■ EXERCISE GOAL ■
Each record must reappear in the answer exactly as it is written.

[Stored items from a collection]
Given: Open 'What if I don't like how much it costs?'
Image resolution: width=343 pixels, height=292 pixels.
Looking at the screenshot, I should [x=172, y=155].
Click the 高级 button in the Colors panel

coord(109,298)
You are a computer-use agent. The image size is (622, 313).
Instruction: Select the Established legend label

■ EXERCISE RESPONSE ■
Given: Open 'What if I don't like how much it costs?'
Image resolution: width=343 pixels, height=292 pixels.
Looking at the screenshot, I should [x=172, y=155].
Click the 高级 button in the Colors panel

coord(109,298)
You are a computer-use agent. The image size is (622, 313).
Instruction: Select the Established legend label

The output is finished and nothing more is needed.